MIBIscope accepts standard glass-mounted tissue sections (4–10 µm thickness), including formalin-fixed paraffin-embedded (FFPE), frozen, and decalcified bone specimens. Antibody conjugation follows standardized metal-tagging protocols (e.g., Maxpar® reagents), with validation kits available for common immune-oncology markers (CD3, CD4, CD8, FOXP3, PD-1, etc.). The platform meets ISO/IEC 17025:2017 criteria for analytical instrument qualification and supports GLP-compliant study execution. All acquisition metadata—including dwell time, beam current, mass calibration parameters, and stage coordinates—is embedded in TIFF headers and archived alongside raw .imzML files for regulatory traceability.

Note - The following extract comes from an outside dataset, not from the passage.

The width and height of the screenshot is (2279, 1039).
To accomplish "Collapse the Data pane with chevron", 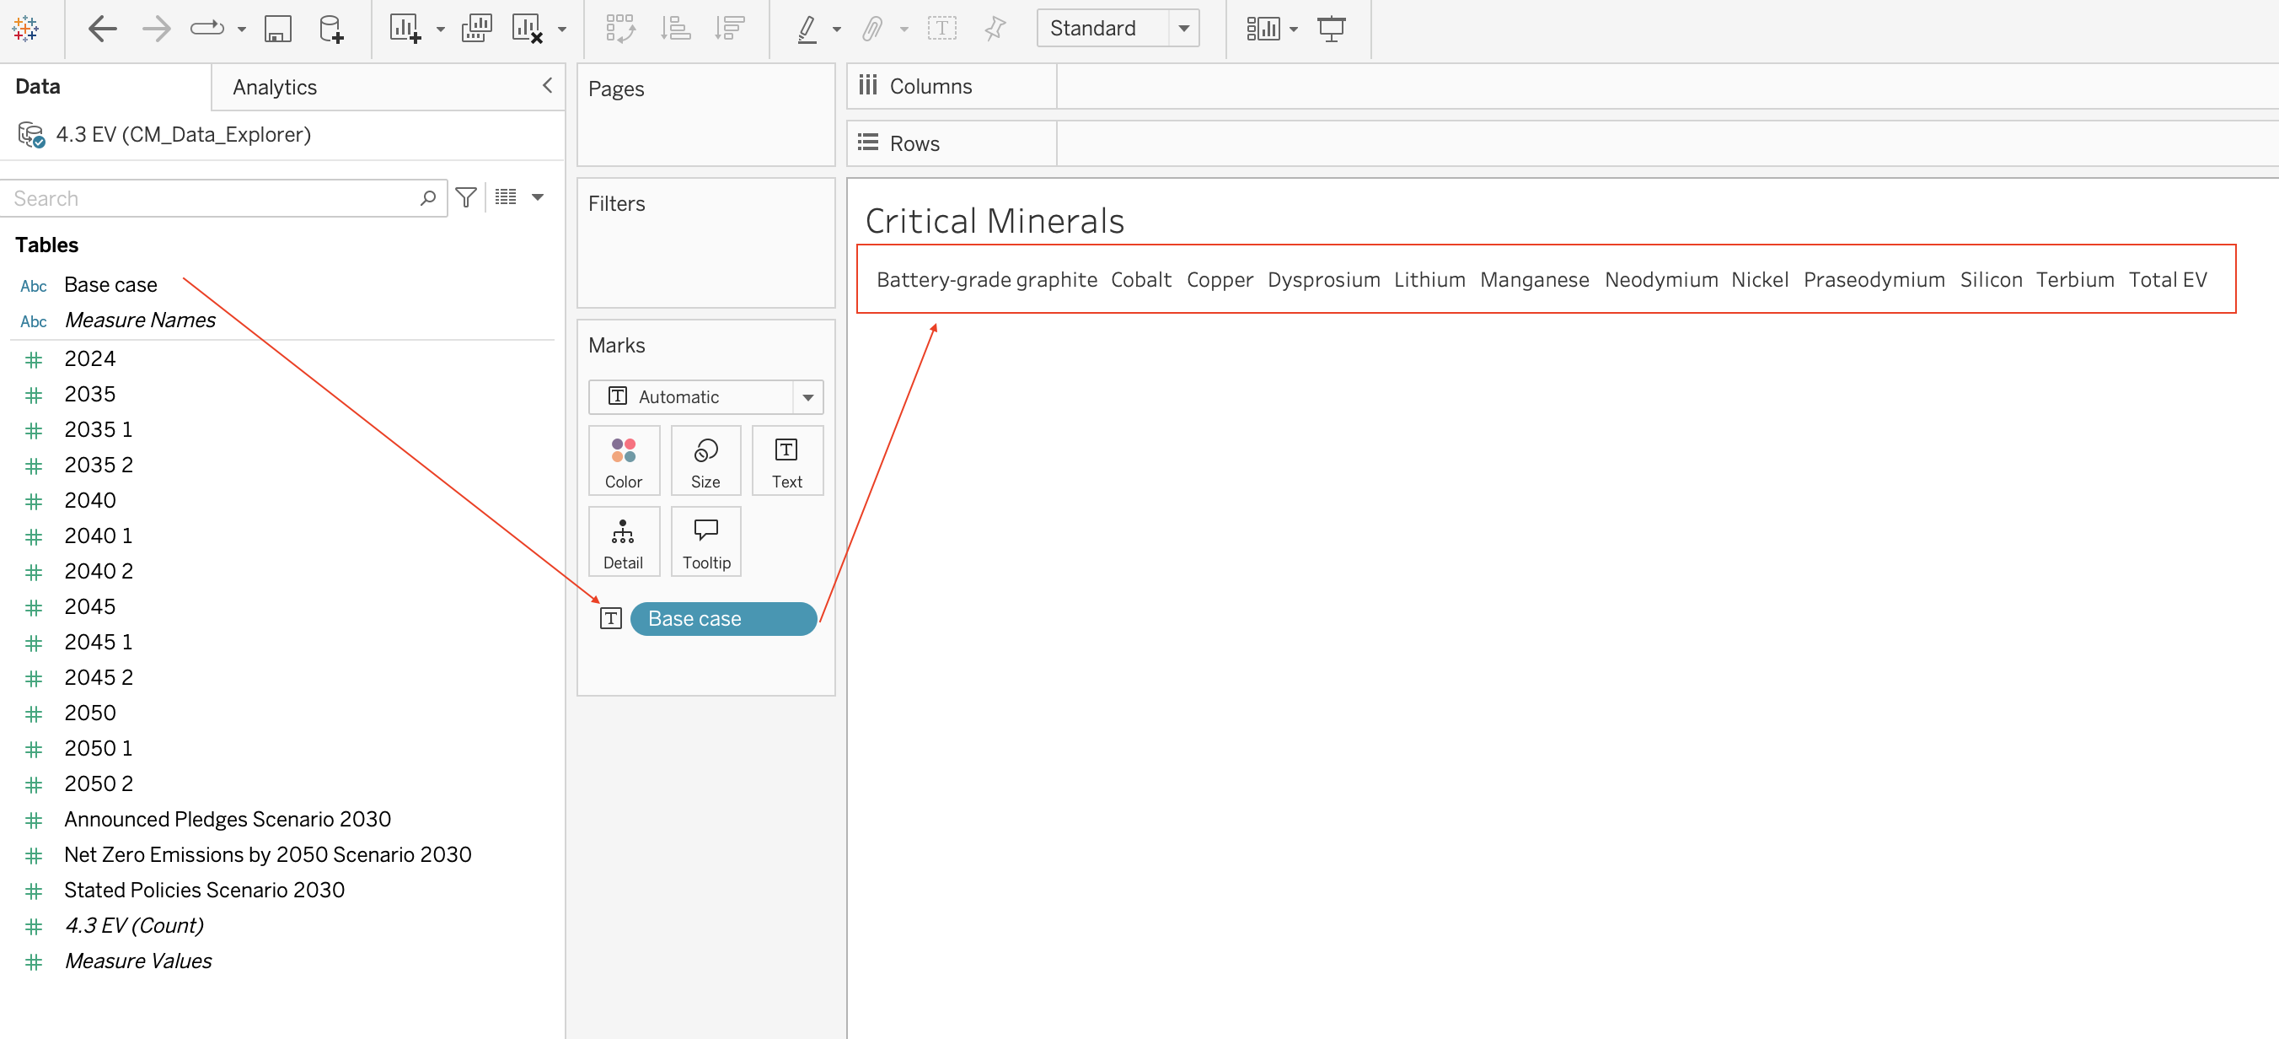I will click(x=548, y=85).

Software & Data Management

Acquisition and analysis are managed through MIBI Analyst™ v4.x, a validated desktop application built on a modular C++/Python framework. The software provides real-time spectral preview, automated mass drift correction, and pixel-wise isotope ratio normalization. Raw data is stored in open-format .imzML (Imaging Mass Spectrometry Markup Language) compliant with MSI Consortium specifications. Quantitative outputs are exported as calibrated TIFF stacks (16-bit or 32-bit float), compatible with downstream tools including HALO™, Visium Spatial Gene Expression Suite, and custom Python/R pipelines. Audit logs record all user actions, parameter modifications, and file exports—enabling full compliance with 21 CFR Part 11 and EU Annex 11 requirements for electronic records in regulated environments.

Applications

• Spatially resolved immune profiling in tumor microenvironments (TME)
• Multi-parametric cell segmentation and phenotyping without signal crosstalk
• Validation of novel therapeutic targets via co-expression analysis across tissue compartments
• Longitudinal biomarker monitoring in preclinical xenograft and PDX models
• Correlative imaging with H&E, IHC, and digital pathology platforms
• Development of spatially informed diagnostic algorithms for companion diagnostics

FAQ

What sample preparation protocols are validated for MIBIscope?
Standard FFPE deparaffinization, antigen retrieval (heat-induced or enzymatic), and metal-tagged antibody incubation per Maxpar® guidelines. Frozen sections require acetone fixation and no antigen retrieval.
Is mass calibration performed automatically during acquisition?
Yes—internal reference ions (e.g., ¹¹⁵In⁺, ¹⁶⁵Ho⁺) are introduced continuously via a dedicated calibration gas inlet, enabling real-time mass axis correction with <±5 ppm deviation over 8-hour runs.
Can MIBIscope data be integrated with transcriptomic spatial datasets?
Absolutely—TIFF outputs retain native pixel geometry and coordinate metadata, enabling direct registration with Visium, Xenium, or MERFISH datasets using elastix or BigWarp alignment tools.
What level of IT infrastructure is required for data storage?
A single 350-nm scan (800×800 µm², 40 channels) generates ~250 GB of raw .imzML data; we recommend NAS storage with ≥10 GbE connectivity and RAID 6 redundancy for production labs.
Does the system support Good Manufacturing Practice (GMP) environments?
While primarily deployed in R&D and clinical trial support labs, MIBIscope’s software architecture, electronic logbooks, and IQ/OQ/PQ documentation packages are fully extensible to GMP-compliant manufacturing of companion diagnostics.